O que significa “talento”? É possível que o que é chamado comportamento talentoso seja simplesmente a capacidade individual para fazer experiências – experienciar.  Deste ponto de vista, é no aumento da capacidade individual para experenciar que a infinita potencialidade de uma personalidade pode ser evocada.

 “Experenciar é penetrar no ambiente, é envolver-se total e organicamente com ele. Isto significa envolvimento e todos os níveis: intelectual, físico e intuitivo. Dos três, o intuitivo, que é o mais vital para a situação de aprendizagem, é negligenciado.”

A intuição é sempre vista como sendo uma dotação ou uma força mística possuída pelos privilegiados. Mas, não é bem assim todos nós tivemos momentos em que a resposta “simplesmente surgiu do nada” ou “fizemos a coisa certa sem pensar”. Às vezes em momentos como este, precipitados por uma crise, perigo ou choque, a pessoa “normal” transcende os limites daquilo que é familiar, corajosamente entra na área do desconhecido e libera por alguns minutos o gênio que tem dentro de si. Quando a resposta a uma experiência se realiza no nível intuitivo, quando a pessoa trabalha além de um plano intelectual constrito, ela está realmente aberta para aprender.

O intuitivo só pode responder no imediato – no aqui e agora. Ele gera suas dádivas no momento de espontaneidade, no momento quando estamos livres para atuar e inter-relacionar, envolvendo-nos com o mundo à nossa volta que está em constante transformação.

Então, através da espontaneidade somos re-formados em nós mesmos.
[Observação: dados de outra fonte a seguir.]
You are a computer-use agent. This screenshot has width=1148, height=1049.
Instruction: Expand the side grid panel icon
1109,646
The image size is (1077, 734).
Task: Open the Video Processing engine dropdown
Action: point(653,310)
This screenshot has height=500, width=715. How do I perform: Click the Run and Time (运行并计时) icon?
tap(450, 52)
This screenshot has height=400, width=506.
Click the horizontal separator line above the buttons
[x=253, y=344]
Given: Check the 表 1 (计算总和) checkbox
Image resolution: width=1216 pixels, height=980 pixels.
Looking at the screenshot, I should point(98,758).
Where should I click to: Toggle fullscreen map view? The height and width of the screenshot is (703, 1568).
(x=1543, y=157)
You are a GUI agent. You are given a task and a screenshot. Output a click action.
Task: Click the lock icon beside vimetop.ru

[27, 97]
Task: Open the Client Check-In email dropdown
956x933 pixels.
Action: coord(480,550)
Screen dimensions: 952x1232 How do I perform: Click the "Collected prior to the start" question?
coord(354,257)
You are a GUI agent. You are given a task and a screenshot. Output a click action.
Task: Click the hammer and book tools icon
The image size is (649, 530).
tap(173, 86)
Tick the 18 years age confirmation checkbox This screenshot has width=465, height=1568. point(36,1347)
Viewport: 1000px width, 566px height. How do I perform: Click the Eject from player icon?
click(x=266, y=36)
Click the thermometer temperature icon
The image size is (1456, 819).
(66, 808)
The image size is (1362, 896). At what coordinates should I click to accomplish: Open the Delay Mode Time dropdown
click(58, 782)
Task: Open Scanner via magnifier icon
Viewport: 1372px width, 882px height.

A espontaneidade cria uma explosão  que por um momento nos libera de quadros de referência estáticos, da memória sufocada por velhos fatos e informações, de teorias não digeridas e técnicas que são na realidade descobertas dos outros. A espontaneidade é um momento de liberdade pessoal quando estamos frente a frente com a realidade e a vemos, a exploramos e agimos em conformidade com ela. Nessa realidade, as nossas mínimas partes funcionam como um todo orgânico. É o momento de descoberta, de experiência, de expressão criativa. Tanto a “pessoa média” quanto a “talentosa” podem ser ensinadas a atuar no palco quando o processo de ensino é orientado no sentido de tornar as técnicas teatrais tão intuitivas que sejam apropriadas pelo aluno.

É necessário um caminho para adquirir o conhecimento intuitivo. Ele requer um ambiente no qual a experiência se realize, uma pessoa livre para experenciar e uma atividade que faça a espontaneidade.

A espontaneidade é algo fundamental para o crescimento humano. A experiência que conduz a ela nos leva a um amadurecimento contínuo.